4) Judgment/Oath (sanctions):

a) The Fourth Commandment reminds us that judgment always comes. Men are to work and to seek profit for their activities, but these are not to be their overriding factors in life. Rather, we are to “seek first His kingdom and His righteousness…”(Mat.6:33). Men in their anxiety or greed do not always know how much they need to rest, but God knows. “The Sabbath was made for man, and not man for the Sabbath” (Mk. 2:27).

b) The Ninth Commandment can legitimately be interpreted as being applicable to a court-room, and to the behaviour of witnesses therein, but it has application far beyond that. Slander in the church or the community is both hurtful and damaging, as any experienced pastor will testify.“Just as a narcotic addict needs a progressively larger dose to maintain his habit, so the liar needs both a more monstrous lie and a more perverse reality in order to maintain his stability in terms of evil.
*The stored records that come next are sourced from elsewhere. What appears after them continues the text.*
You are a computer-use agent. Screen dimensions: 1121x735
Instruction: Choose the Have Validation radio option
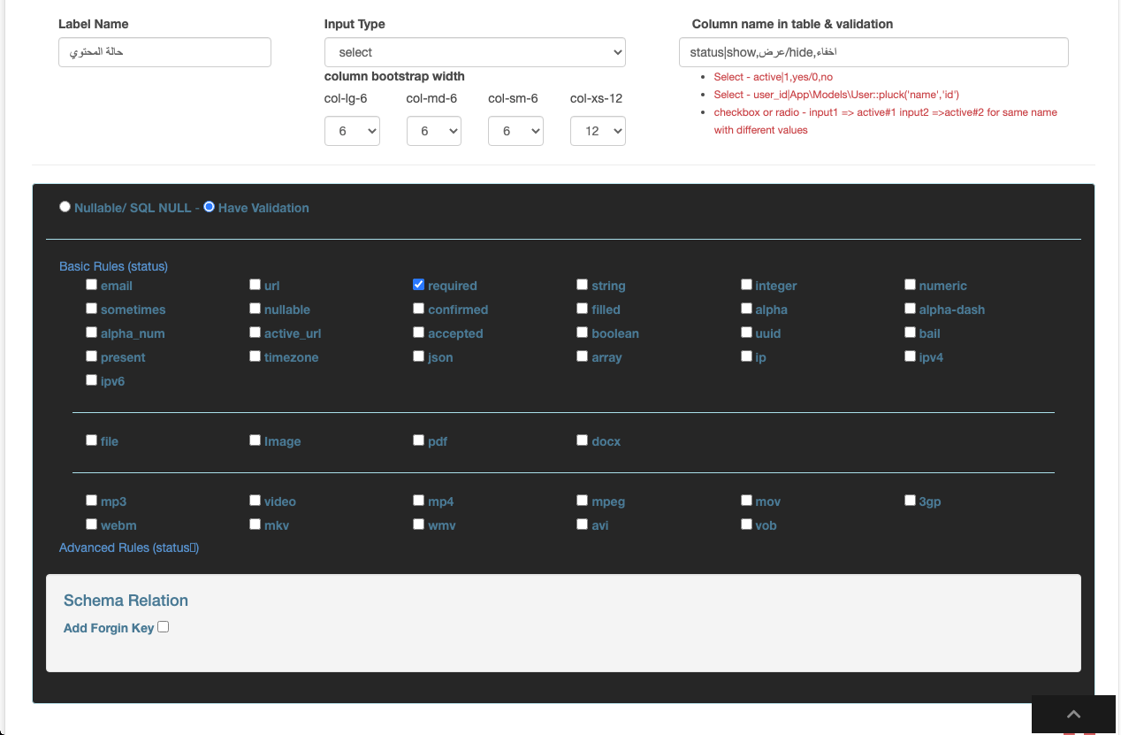(210, 207)
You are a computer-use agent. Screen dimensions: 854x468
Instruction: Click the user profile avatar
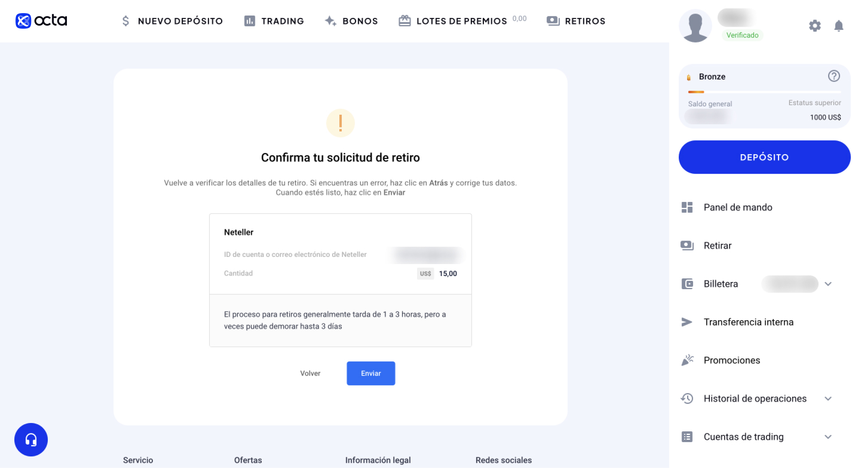695,26
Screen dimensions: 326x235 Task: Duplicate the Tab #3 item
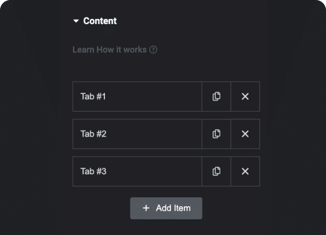tap(216, 171)
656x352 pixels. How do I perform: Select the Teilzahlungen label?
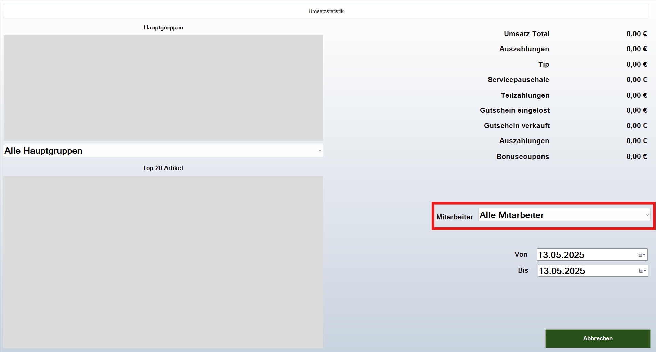[525, 95]
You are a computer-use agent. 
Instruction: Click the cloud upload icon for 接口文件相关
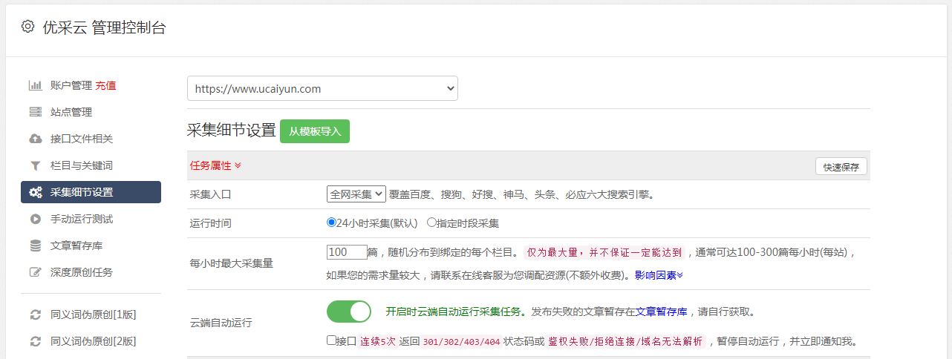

A liar is thus more dangerous than a thief: he destroys far more, and he lets loose greater evils.”[12] The Psalmist was so convinced of the potential harm in this regard, that he wrote “whoever secretly slanders his neighbour, him I will destroy” (Ps.101:5).

5) Inheritance/Continuity (survival):

a) The Fifth Commandment emphasises the authority of the family. “The meaning of the family is thus not to be sought in procreation but in a God-centred authority and responsibility in terms of man’s calling to subdue the earth and to exercise dominion over it.”[13] In the family, the past, present and future are closely related, and “in Biblical faith, the family inherits from the past in order to grow firmly into the future.”[14]

b) The Tenth Commandment, listing many of the things that belong to a man, relate to his inheritance. “The term ‘house’…can be used in a more or less wide or transferred sense to mean, for instance, the family, or to sum up everything which is included in the house.” [15]

“Anything that belongs to your neighbour,” are the things that he has been granted, and needs on a day-to-day basis; they are the things he will leave to others. The desire to protect one’s inheritance is a valid one, exemplified by Naboth in his refusal to sell his vineyard to Ahab (I Kings 21).

[1] Gary North, “Liberating Planet Earth,” 1987, p.142.

[2] ibid., p.52.

[3]Ray Sutton, “That You May Prosper,” 1997. Sutton details his discoveries and conclusions. This paper draws heavily from his work.

[4] Gary North, “Inherit the Earth,” 1987, p.5.

[5] Gary North, “Inherit the Earth,” p.6.

[6] Gary Demar, “Ruler of the Nations,” 1987, p.4.

[7] Sutton, p.224.

[8] ibid., p.215.

[9] ibid., p.216.

[10] ibid., p.220.

[11] ibid., p.221.

[12] Rousas Rushdoony, “The Institutes of Biblical Law,” 1973, p.589.

[13] ibid., p.164.

[14] ibid., p.167.

[15] M. Noth, “Exodus,” 1962, p.166. (Quoted in Rushdoony, above, p.632.)